(Short problem) Please count the lines in the records below that contain the string "Choose". Reply with the number alone.
[START Provided data]
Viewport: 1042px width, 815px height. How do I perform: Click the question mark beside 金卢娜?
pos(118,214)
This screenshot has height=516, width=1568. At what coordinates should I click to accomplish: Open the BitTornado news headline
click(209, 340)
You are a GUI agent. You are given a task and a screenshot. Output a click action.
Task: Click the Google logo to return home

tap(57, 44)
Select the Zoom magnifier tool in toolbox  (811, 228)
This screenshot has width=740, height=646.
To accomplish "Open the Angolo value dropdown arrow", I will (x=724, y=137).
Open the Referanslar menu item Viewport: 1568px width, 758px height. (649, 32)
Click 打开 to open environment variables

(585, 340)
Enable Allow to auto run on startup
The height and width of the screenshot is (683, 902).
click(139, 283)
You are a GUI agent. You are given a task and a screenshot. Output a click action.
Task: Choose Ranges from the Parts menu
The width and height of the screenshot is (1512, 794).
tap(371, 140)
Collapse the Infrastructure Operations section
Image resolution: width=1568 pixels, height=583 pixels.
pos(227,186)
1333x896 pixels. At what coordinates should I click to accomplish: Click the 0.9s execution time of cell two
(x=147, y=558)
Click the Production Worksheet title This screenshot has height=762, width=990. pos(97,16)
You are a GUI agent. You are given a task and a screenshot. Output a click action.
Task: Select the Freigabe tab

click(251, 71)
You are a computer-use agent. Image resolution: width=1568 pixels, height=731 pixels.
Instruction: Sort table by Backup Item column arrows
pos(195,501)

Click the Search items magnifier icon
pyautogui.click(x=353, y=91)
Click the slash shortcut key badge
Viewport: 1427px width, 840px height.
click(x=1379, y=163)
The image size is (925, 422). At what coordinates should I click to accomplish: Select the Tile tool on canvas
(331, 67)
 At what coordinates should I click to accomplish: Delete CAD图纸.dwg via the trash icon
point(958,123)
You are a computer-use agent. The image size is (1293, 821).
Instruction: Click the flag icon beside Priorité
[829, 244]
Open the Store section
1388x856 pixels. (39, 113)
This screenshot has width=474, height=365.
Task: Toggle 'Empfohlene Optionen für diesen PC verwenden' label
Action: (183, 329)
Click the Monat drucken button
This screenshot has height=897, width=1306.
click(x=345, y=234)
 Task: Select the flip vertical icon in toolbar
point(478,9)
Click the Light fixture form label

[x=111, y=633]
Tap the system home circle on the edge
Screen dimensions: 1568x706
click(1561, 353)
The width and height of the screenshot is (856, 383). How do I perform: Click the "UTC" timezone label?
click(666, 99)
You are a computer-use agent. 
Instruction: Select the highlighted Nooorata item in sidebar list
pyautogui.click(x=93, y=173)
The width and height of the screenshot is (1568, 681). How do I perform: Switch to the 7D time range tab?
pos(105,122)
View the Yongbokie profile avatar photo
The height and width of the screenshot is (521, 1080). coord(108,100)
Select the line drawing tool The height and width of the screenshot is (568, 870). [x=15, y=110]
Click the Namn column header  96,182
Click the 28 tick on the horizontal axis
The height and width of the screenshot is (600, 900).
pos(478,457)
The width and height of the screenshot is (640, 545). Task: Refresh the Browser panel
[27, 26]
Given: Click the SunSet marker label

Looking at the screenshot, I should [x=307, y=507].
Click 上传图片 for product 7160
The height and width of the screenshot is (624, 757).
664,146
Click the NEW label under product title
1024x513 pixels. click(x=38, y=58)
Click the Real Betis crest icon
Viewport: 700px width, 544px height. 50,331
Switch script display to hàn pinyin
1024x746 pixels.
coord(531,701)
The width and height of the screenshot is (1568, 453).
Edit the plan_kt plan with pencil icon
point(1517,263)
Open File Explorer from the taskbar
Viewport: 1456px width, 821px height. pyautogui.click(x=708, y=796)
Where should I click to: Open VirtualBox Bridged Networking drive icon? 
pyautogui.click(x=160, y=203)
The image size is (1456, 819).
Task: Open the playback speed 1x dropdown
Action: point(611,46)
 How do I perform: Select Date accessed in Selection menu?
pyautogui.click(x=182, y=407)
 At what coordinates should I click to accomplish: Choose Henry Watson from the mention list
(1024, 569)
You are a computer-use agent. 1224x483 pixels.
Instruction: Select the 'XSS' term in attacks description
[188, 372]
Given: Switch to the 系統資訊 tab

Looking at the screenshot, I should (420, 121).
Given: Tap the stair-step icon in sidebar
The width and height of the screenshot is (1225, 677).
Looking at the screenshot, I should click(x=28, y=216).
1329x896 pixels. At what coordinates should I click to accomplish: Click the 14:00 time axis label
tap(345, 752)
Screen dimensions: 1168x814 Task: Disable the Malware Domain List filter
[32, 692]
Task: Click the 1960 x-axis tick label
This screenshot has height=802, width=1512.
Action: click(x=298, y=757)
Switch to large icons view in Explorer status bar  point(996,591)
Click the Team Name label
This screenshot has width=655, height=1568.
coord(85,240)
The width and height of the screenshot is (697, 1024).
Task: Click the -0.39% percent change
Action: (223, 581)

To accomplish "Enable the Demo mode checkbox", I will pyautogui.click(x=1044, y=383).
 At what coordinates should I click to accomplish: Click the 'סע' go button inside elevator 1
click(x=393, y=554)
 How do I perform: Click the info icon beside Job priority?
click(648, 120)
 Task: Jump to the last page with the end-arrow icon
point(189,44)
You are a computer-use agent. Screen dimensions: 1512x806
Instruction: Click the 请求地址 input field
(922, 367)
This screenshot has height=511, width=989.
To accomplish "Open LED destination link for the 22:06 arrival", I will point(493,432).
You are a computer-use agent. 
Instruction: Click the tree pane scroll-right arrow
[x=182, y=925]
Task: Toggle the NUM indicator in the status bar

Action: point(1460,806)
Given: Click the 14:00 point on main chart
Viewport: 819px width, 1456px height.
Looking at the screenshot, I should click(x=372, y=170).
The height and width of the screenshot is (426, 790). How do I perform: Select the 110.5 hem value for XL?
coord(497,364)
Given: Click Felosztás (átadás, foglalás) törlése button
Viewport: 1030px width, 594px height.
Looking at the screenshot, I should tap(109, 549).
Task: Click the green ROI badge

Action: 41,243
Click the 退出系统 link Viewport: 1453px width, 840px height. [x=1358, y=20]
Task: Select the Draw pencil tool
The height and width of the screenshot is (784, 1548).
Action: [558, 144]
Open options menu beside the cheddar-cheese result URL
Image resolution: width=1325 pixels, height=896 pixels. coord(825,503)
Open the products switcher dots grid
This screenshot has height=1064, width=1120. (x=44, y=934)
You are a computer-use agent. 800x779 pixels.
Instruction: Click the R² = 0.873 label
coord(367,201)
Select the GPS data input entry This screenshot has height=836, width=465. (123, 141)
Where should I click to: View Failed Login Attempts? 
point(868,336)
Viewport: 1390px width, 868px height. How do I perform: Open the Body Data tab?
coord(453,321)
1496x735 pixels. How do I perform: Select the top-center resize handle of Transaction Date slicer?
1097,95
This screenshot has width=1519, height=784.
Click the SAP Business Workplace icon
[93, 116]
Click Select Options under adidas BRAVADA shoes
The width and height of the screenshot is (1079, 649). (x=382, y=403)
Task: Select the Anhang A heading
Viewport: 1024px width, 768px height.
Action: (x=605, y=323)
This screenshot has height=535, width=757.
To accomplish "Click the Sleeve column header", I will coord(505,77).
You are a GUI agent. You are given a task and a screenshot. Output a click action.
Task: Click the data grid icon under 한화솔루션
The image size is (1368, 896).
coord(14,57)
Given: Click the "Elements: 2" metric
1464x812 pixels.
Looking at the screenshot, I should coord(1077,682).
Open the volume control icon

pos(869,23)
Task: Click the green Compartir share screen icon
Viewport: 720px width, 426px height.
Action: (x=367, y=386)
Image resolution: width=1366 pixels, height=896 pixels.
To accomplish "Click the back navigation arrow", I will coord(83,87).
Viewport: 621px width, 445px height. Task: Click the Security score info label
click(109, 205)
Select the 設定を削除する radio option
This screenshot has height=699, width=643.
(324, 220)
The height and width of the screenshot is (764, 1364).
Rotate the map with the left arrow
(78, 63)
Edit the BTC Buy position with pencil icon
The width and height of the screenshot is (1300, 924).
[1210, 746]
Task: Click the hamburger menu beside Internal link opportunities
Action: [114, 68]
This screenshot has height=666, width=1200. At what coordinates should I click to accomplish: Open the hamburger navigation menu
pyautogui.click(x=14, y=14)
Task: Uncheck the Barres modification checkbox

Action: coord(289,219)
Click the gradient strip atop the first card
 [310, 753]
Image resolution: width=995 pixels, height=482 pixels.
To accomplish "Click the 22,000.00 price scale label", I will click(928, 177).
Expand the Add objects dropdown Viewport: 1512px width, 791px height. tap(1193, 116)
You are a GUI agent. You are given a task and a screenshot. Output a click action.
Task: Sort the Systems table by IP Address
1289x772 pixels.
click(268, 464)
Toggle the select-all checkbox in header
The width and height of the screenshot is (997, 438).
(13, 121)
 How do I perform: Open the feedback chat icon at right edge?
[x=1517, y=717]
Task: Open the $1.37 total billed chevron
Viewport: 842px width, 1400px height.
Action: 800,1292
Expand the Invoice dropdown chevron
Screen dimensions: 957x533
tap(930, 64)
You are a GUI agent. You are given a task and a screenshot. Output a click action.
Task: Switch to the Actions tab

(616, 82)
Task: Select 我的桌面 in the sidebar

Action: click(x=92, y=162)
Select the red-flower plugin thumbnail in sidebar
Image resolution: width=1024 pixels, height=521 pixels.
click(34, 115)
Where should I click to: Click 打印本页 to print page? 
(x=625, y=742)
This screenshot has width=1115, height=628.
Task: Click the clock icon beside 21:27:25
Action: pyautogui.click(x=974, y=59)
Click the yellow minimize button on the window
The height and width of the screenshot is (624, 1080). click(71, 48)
[END Provided data]
(Exercise answer) 2